"The Database Design Alalysis - Business Perspective"
The business perspective
The analysis phase of our database design website deals with the early stage
of a business system lifecycle. This is the phase we enter after strategic requirements
are in place: The scope of the system, key technical requirements, and the tools
for each stage of development, etc. is decided. Economics are most likely also
determined.
We may also (most likely) have a rudimentary information model, and we know
about key functionality that is required. The main purpose of the analysis phase
is to bring all these pieces together to form a business model containing all
entities with their attributes, domains and relations, together with a complete
function model with its hierarchy, as well as domain constraints (on attributes),
business rules (constraints), and events that trigger functions. The output
of the analysis stage will be carried over to the design phase of the development
project.
The one most important thing to remember in the analysis phase is: Our scope
is to determine WHAT should be made, not HOW.
In many projects, I have overheard participants starting to talk about how
a given function should behave Colors, buttons, defaults etc. However, all of
that belong to the design phase. You have to stop this at once: The analysis
phase is about the BUSINESS, not the SYSTEM. The system shall reflect the business,
not the other way around, as sometimes unfortunately happens.

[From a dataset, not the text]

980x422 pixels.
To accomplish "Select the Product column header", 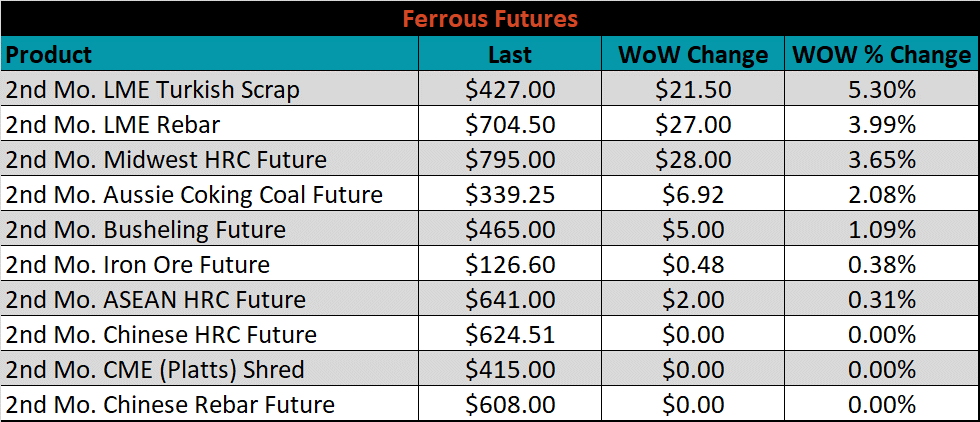I will coord(210,54).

Actually, the analysis phase is an excellent time (and the right time) to learn
the business in-depth. I do not insist that you know the business in detail.

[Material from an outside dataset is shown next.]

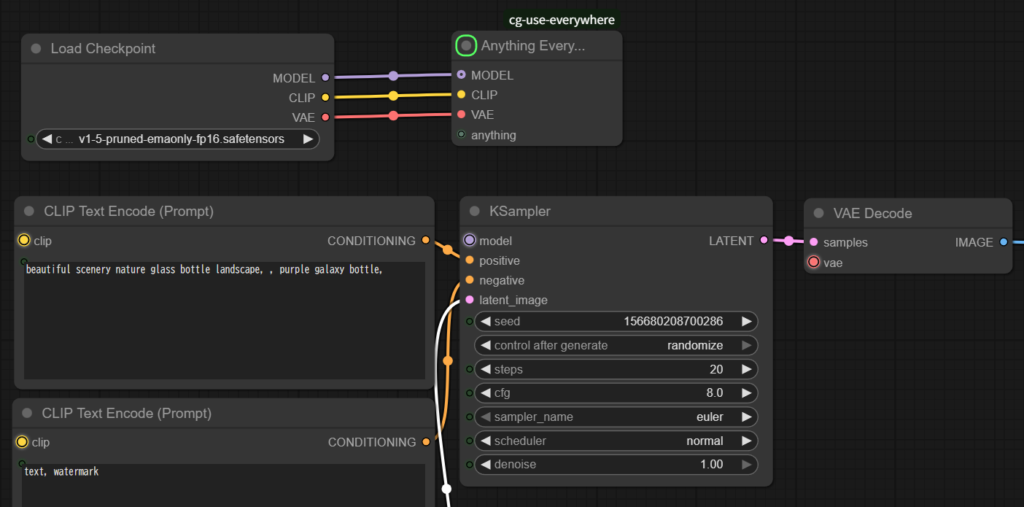The image size is (1024, 507).
Task: Click the VAE Decode vae input port
Action: [x=813, y=262]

The business itself knows its business. Therefore, your chances of failure are
high without business participation. On the other hand, I have witnessed failure
in projects where the business wanted to control the whole process alone, and
just use 'hired hands' to execute their demands. A balance has to be established.
As with many other things in life, neither to little nor too much of a thing
is a good thing.
'Good judgments are based on experience. Experience is based on bad judgments'.
The importance of a professional Database analysis team.
The complexity and degree of computer involvement in the business is constantly
growing. No wonder; each 18th month, we can buy hardware with twice the performance
at the same price. We are therefore able to put more demands on our software,
until we reach some limit. However, it only takes another 18 months; then we
can buy new hardware without these limits... and so on.
There is also a good reason for it: We may very well rely on a standard system
for our accounting or payroll routines, we can use market standards in word
processing and spreadsheets, and so on. What separates a high-performing business
from a failure is the way the CUSTOMER is reached for, and how he is treated.
That is customer marketing and customer care. The customer is always the business.
If you do not have customers, you do not have a business.
If such a business exists,however, please let me know.
Such systems, systems that give the business an advance compared to its competitors,
we may call strategic systems. If two businesses buy the same strategic system
from the shelf, then they do not gain any system advantage towards each other.
On the other hand, the business that is fastest to respond, and deliver, and
at the same time is competitive, will definitely have an advantage. In a world
with rising competition and globalization, this will grow more and more important.
Good news for the software industry and the analysis team...
In the analysis stage, we need an analysis team of both business experiences
as well as experienced system analysts. In addition, we need tools that can
help us seeing the overall picture, as well as helping us further forward.
Top business experience is required in the analysis team in order to get in-depth
understanding of the business itself.
Remember: Our model, at this stage in development, must reflect the business,
not some constraints given by any tool or personal preferences. This happens
all too often and usually with not-to-good results.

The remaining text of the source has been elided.